Pois bem, chegou o dia. O derradeiro dia em que nos aproximamos. E tudo foi tão bom. Um encontro natural, tão natural que meu encanto aumentou. Então saímos da multidão e nos perdemos em nós mesmos. Senti-me livre no seu enlace, um suave aconchego. Embebidos em desejo e escondidos de todos. Foi assim que, enfim, acendeu-se o fogo. 

Mas quando me afastei de você, percebi o quão grande poderia ser meu sofrimento em suas mãos. Era uma atração imensa. Não seria a primeira história de dependência, que uma relação tão intensa como essa causaria. Sabia que tudo isso parecia não ser saudável. Procurei encontrar um jeito de não me entregar, pois uma paixão tão implacável como essa poderia ter efeitos colaterais impossíveis de curar.

Para evitar esse tipo de situação, estabeleci uma cota mensal para manter a sobriedade: lhe amaria apenas uma vez por semana. Um tratado meio inocente. Mas conhecendo meus limites, não poderia ser incoerente e dizer que saberia quando parar. As primeiras semanas foram maravilhosas. Eu não conseguia disfarçar que era após lhe ver que o mundo ficava mais sereno. O porteiro do prédio foi o primeiro a perceber, me viu passar e fez aquele bico de desaprovação: "Tão tolo!", deve ter pensado; depois foi a dona da padaria que notou a atmosfera e meu sorriso bobo e devolveu um olhar compreensivo, quase que falando: "Eu te entendo."; alguns amigos os quais comentei sobre o frisson que sentia com você tinham reações diferentes, uns reprovavam, alertando-me dos danos dessa relação contraventora, outros compreendiam felizes, mas receavam me estimular, sabendo dos riscos. Entretanto, todos concordavam que você me trouxe paz. Vivíamos num doce equilíbrio, que foi tão fugaz...

Numa noite qualquer, sei lá por quê, me permiti lhe amar seis vezes. Êxtase total. Mas depois veio o sufoco. Seu sabor ficou impregnado em quase tudo: em minha boca, em meu cabelo, em minha roupa. E me deitei com o peso na consciência de que tínhamos ido longe demais.

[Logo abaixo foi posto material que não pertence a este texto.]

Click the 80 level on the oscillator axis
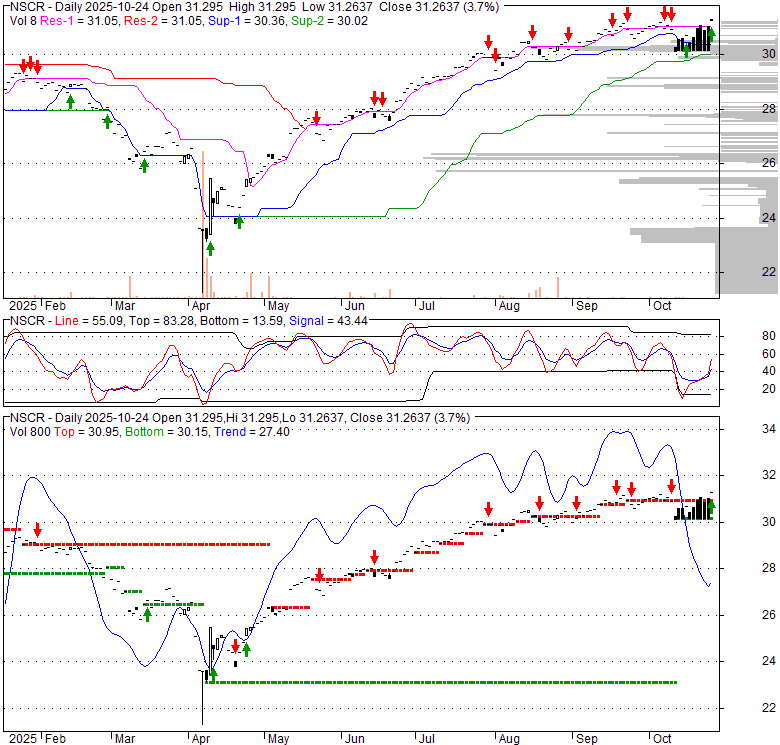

O primeiro dia depois dessa noite foi tranquilo, fui limpando todo estrago que você deixou, tentei me livrar da sua fragrância, que ficou na minha cama, no meu travesseiro, em meu quarto por inteiro. Imaginei que havia conseguido, passei o dia distraído e meio que nem pensei em você. No segundo dia a vontade aumentou e, então, comecei a te ver nos detalhes: aquela xícara de café que tomamos juntos estava com seu gosto; aquele dia em que te acolhi em minhas mãos enquanto lia ansioso o último capítulo, deixou o livro repleto do seu perfume; aquela camisa da nossa primeira noite estava ainda com a sua marca. Estava ficando difícil. No terceiro dia acordei atordoado, saí de casa decidido a ir até você, apesar de eu ter jurado que nunca romperia aquele tratado. No meio do caminho, desisti. Notei que minha obstinação em querer você não era sadia, sentei naquele banco da praça, o qual passamos um solitário dia juntos, e refleti sobre nosso apego que já se tornava insalubre.

De repente, observo meu amigo vindo em minha direção, junto com ele estava você. Ele parou para conversar, mas não era difícil perceber nossa fixação. Acredito que ele descobriu nossos caprichos e preferiu sair, deixando que nós nos entendêssemos. Ficamos a sós, mais uma vez. Uma mixórdia de sentimentos me embrulhava o estômago. Você ficou em silêncio o tempo todo, mas quando eu lhe olhava, parecia que você gritava para mim que não daríamos certo, que não saberíamos nos amar. Precisei engolir a inquietação, o desejo, o nó na garganta. Tive que lhe largar sozinha naquele banco e voltar às pressas para casa.

A dor maior foi a da renúncia. Aceitar não ter mais sua companhia. Eram duros os dias em que eu girava de um lado para o outro no meu quarto, obcecado, aflito, estressado e longe de você. Foram alguns irrequietos meses de abstinência até que eu entendi. Finalmente, eu entendi.

Talvez não sejamos aquela sensação de alívio.

Talvez sejamos aquela dor aguda no peito. 

Parecida com a que eu senti quando traguei meu último cigarro.